Which Form of Physical Gold Is Best to Invest?
By Ed Moy, MoneyNews.com
Depending on your investment goals, there are many forms of physical gold available, each with their own pros and cons.
The most common form is jewelry. That is because the two largest purchasers of gold in the world are India and China, and individual investors there have three preferences that drive those markets.
First, they want to pay as little of a markup as possible over the price of gold. Second, they want the gold to be easily portable. Third, they want to show it off.
Jewelry meets these three preferences the best. However, the risks are potentially buying poor quality or even fake gold and jewelry is not as liquid as are some other forms of gold.
The cheapest form is ingots and bars. While used interchangeably, bars are usually larger, while ingots are smaller. Because their manufacturing costs are minimal, they are the cheapest to buy. Private sector gold companies dominate this market, because few government mints make them (mints were created to make coins). Bars are very popular with large individual investors and institutional investors who do not want the hassle of storing 400 1-ounce coins when they could own a 400-ounce bar. As with jewelry, there is the risk of buying poor quality or even fake gold. Further, when it is bought and sold, the buyer usually insists on each bar being assayed to determine its purity and weight.

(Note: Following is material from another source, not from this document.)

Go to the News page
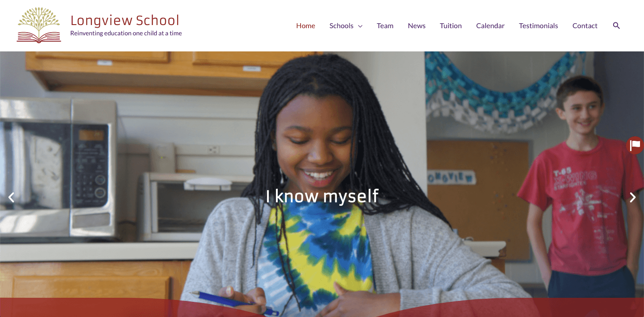 point(417,26)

The world standard among investors is government-made bullion coins. These bullion coins are produced for the sole purpose of providing investors with security and confidence of the official standards and specifications of a government treasury. In addition, each government guarantees the weight, content and purity of each coin it makes. Even the design for each type of coin is standardized, making the bullion coins easily recognizable among investors. Because of the government guarantees and standards, there is a ready market for buying and selling, and therefore these bullion coins offer the greatest liquidity. Their disadvantage is that it costs more to manufacture a coin with these high standards, but that premium is generally accepted in the pricing of the coin as it is bought and sold.
The modern bullion coin started with South Africa’s Krugerrand in 1967. It is a 22 karat gold coin that contains exactly 1 ounce of gold plus a little alloy to make the coin harder. Among other 22 karat gold bullion coins, there is the English Sovereign but the U.S Mint American Eagle reigns supreme. Because 22 karat gold bullion coins have been around longer, they dominate the market.

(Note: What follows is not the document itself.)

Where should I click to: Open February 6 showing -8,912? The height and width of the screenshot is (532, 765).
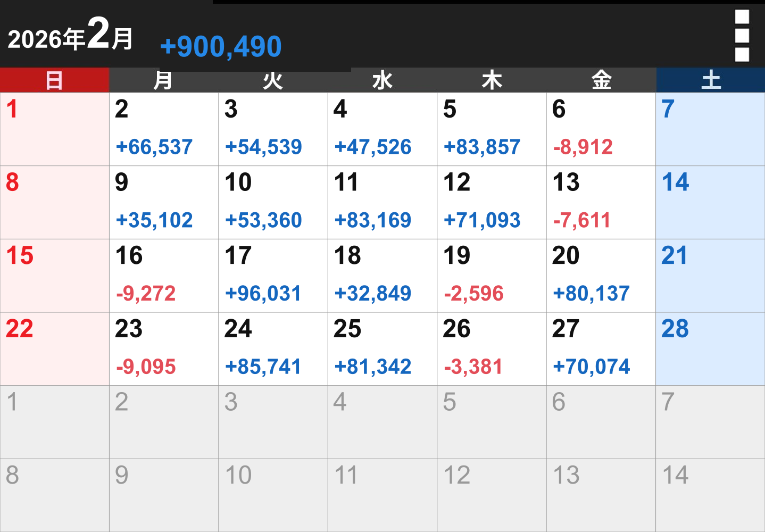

Today, there is great interest in the 24 karat gold bullion coin. While containing exactly 1 ounce of gold, it weighs less than a 22 karat coin because it does not have the addition of alloys. Modern manufacturing methods, better engineering and design result in a pure gold coin that is just as durable as a 22 karat coin. The world’s best sellers are the American Buffalo, Australian Golden Nugget, Austrian Philharmoniker, Canadian Maple Leaf, Chinese Panda, English Britannia and the Mexican Liebertad.
As the director of the United States Mint from 2006 to 2011, I oversaw the increase in demand of American gold bullion coins by investors during the financial crisis. The number of new American Eagle gold bullions coins sold skyrocketed from 198,500 ounces in 2007 to 860,500 ounces in 2008 to 1,435,000 ounces in 2009. ‘
Since 2010, the number of ounces sold has gradually come down to 856,500 ounces in 2013. Note that all this was new supply to supplement all the gold bullion already in the market. New gold bullion sales have slid as the global economy has gotten better from the depths of the financial crisis, but they are still robust considering what the steady state was prior to the crisis.
When buying physical gold, an investor has many choices. The best form depends on what the investor’s goals are. But for many investors, government-made gold bullion coins are the world standard.